#### Supplied data ####

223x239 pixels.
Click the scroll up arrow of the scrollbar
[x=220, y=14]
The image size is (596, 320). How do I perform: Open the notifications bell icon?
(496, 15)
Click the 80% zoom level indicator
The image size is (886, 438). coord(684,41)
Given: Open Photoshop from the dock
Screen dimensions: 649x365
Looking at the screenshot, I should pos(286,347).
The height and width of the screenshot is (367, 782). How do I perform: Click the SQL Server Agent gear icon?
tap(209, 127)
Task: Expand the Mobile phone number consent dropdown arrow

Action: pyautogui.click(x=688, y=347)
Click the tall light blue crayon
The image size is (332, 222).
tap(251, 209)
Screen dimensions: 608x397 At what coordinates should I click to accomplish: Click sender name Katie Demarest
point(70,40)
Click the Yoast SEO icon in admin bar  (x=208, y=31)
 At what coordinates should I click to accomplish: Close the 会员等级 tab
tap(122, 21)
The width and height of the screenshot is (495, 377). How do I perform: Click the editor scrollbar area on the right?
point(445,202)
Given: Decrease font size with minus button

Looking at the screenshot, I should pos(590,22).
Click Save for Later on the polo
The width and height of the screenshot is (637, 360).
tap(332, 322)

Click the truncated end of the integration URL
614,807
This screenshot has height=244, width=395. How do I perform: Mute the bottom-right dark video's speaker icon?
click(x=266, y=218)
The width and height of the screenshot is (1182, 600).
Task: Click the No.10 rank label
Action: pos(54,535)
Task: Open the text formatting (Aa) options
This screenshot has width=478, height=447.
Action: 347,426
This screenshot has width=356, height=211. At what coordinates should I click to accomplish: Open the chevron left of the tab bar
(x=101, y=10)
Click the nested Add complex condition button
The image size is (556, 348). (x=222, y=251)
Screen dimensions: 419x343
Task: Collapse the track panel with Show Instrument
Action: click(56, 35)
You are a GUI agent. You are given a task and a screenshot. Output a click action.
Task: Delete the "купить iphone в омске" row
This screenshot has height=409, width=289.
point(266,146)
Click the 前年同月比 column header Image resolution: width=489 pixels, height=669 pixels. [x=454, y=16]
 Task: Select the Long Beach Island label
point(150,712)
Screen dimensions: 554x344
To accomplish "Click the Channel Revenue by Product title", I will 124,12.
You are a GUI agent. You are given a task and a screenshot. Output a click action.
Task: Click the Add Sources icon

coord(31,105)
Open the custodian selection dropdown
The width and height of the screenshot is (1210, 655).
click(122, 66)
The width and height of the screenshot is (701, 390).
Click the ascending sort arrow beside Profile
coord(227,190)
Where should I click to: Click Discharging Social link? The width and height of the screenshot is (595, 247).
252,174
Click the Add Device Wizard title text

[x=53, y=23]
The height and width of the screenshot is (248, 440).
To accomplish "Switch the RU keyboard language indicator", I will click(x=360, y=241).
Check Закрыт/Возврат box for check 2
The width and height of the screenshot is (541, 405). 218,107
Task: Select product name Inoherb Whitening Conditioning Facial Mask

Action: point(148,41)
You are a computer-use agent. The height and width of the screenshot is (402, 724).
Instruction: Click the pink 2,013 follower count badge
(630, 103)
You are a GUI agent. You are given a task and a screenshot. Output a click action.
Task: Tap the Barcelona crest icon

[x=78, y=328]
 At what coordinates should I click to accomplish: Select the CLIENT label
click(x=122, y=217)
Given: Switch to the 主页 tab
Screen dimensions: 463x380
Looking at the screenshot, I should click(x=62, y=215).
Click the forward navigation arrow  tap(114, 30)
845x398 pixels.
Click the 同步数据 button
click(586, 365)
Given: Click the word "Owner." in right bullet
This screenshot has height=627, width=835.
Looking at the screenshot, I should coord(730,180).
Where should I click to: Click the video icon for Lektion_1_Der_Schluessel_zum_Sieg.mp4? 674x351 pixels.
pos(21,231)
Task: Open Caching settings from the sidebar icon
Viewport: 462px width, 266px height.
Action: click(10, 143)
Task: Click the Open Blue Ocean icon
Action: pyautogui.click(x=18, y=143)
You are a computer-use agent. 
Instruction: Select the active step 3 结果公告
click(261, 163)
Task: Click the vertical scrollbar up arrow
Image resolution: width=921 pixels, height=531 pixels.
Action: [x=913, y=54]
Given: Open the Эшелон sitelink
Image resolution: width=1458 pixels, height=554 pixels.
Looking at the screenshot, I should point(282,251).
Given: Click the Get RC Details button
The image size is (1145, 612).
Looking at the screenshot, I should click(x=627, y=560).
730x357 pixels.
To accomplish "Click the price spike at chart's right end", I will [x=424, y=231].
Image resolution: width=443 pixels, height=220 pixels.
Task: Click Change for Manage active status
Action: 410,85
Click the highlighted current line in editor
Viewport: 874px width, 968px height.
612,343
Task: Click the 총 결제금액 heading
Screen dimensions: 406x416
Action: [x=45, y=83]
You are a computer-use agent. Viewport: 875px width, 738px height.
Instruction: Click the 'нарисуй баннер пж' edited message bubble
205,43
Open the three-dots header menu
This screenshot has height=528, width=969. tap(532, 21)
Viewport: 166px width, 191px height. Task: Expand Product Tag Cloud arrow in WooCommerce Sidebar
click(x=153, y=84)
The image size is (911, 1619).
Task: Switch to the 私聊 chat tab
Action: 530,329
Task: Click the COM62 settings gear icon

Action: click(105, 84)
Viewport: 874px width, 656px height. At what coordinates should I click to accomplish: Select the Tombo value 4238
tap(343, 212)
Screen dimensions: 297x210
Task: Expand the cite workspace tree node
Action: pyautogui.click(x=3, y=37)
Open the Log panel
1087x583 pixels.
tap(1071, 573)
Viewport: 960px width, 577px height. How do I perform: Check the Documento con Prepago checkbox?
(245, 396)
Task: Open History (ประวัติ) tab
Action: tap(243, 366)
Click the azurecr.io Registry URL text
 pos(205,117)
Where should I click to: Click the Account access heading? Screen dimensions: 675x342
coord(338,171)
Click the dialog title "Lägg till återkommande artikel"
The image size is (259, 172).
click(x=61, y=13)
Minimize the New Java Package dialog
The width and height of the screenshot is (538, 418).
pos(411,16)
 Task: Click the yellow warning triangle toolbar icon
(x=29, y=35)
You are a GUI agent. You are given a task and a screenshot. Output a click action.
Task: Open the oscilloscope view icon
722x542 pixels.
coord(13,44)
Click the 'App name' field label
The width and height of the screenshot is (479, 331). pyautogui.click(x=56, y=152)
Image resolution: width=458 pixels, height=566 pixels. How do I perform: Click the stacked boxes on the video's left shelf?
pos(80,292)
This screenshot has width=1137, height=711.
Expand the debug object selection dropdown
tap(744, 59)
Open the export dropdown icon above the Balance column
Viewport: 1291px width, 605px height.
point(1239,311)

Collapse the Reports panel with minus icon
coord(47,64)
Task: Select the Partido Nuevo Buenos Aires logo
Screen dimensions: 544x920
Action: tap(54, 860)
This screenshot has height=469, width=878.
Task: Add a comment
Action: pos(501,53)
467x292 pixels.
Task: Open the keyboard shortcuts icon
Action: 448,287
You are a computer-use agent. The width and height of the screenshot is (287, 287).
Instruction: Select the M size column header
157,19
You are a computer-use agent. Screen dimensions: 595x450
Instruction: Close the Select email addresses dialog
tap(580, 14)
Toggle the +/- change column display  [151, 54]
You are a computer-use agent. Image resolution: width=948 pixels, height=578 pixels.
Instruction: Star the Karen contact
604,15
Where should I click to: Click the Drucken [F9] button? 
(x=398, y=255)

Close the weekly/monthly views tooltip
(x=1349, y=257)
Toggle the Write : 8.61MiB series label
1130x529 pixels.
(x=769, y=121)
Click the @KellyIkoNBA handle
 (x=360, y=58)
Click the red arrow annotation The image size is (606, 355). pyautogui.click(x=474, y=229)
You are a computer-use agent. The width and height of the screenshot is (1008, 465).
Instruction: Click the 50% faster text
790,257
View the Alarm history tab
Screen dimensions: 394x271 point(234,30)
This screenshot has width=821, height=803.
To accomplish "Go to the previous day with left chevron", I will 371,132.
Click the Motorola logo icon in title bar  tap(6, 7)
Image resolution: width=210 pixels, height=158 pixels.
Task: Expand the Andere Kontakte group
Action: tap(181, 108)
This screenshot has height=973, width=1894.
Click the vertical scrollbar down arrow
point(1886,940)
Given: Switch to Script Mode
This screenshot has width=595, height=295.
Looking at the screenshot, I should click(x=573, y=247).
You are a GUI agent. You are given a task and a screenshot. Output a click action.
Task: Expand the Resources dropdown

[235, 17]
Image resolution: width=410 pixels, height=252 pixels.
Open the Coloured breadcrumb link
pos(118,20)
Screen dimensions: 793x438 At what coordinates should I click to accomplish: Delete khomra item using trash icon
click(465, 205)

####

■ About this task ■
Scan the material above. Extract every line in which the word "computer" occurs.

■ Result of this exercise ■
You are a computer-use agent. The height and width of the screenshot is (402, 724).
You are a computer-use agent. 
You are a computer-use agent. Viewport: 875px width, 738px height.
You are a computer-use agent. The width and height of the screenshot is (287, 287).
You are a computer-use agent. Screen dimensions: 595x450
You are a computer-use agent. Image resolution: width=948 pixels, height=578 pixels.
You are a computer-use agent. The width and height of the screenshot is (1008, 465).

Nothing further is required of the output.